Ugh! Saying relationships can be frustrating is a disgusting understatement. They can make you scream, cry, pull at your hair, and even pull at his hair—though I would advise against this. There are times when you really wonder if this relationship is worth the effort you put into it, like when you catch him telling a small lie or when he stands you up for dinner. When you are questioning (again!) whether you should forgive him, consider a few things.
Here’s an example scenario: your boyfriend goes out with his friends one Friday night. He says they went to the bar, had a few drinks, then he went home. While this part is true, he is telling a lie of omission by not informing you that it was, in fact, a strip club where they drank…something you angrily learn about through a mutual friend. Is this a deal-breaker?
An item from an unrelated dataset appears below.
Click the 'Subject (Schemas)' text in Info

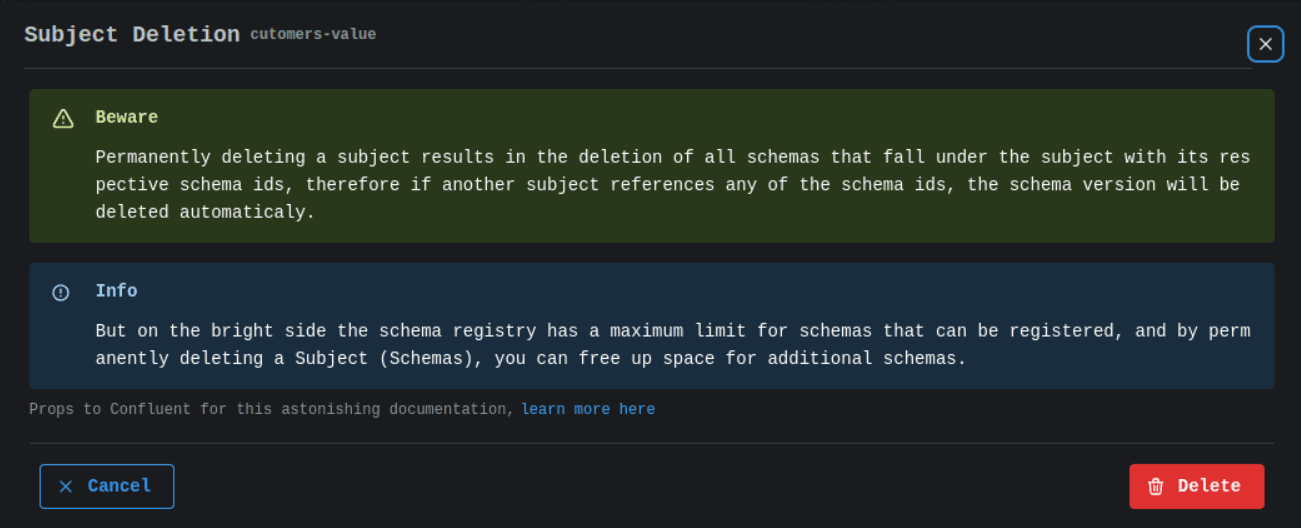point(379,358)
Was It A Mistake, Or Was It Intentional?
Did he genuinely forget to tell you the part about naked women being at the bar? It’s hard to believe, but this part could possibly have slipped his mind—especially if there was a lot of imbibing that night.
Does He Know How You Feel About ___________?
If you do not approve of him going to a strip club, does he know this? Have you told him explicitly how it makes you feel? If you haven’t, you cannot expect him to read your mind. Getting upset with him for going against your wishes, when he didn’t even know what your wishes were, is unreasonable. Be honest and very clear about your feelings.
Has This Happened Before?
This is a big sign of blatant disrespect if you have been open about your feelings, yet he commits the offense anyways. Assuming you are not being unreasonable (such as demanding he never again see the friend who drags him to strip clubs), he should want to make you happy. So if he knows you will be upset about something, yet still does it, this will likely not improve with time or effort.
What Is The Reason For His Behavior?
Let’s say he knows you don’t approve of him going to a strip club, yet goes anyway. Why is he doing it? Does he worry about looking “whipped” in front of his friends? If this is true, he will likely not change, which can lead to more problems down the road. Does he disagree with you about your imposed rule? Then this isn’t a deal-breaker, so much as a reason for further communication and possible compromise on the matter.
Each situation must be felt out to decide how you should handle it. It is hard to think about where you may be wrong in the heat of the moment. Yet in some cases, it is worth looking inward before making a snap judgment about the future of your relationship. Nevertheless, if you are simply not being respected by him, no amount of time or energy on your part can fix that.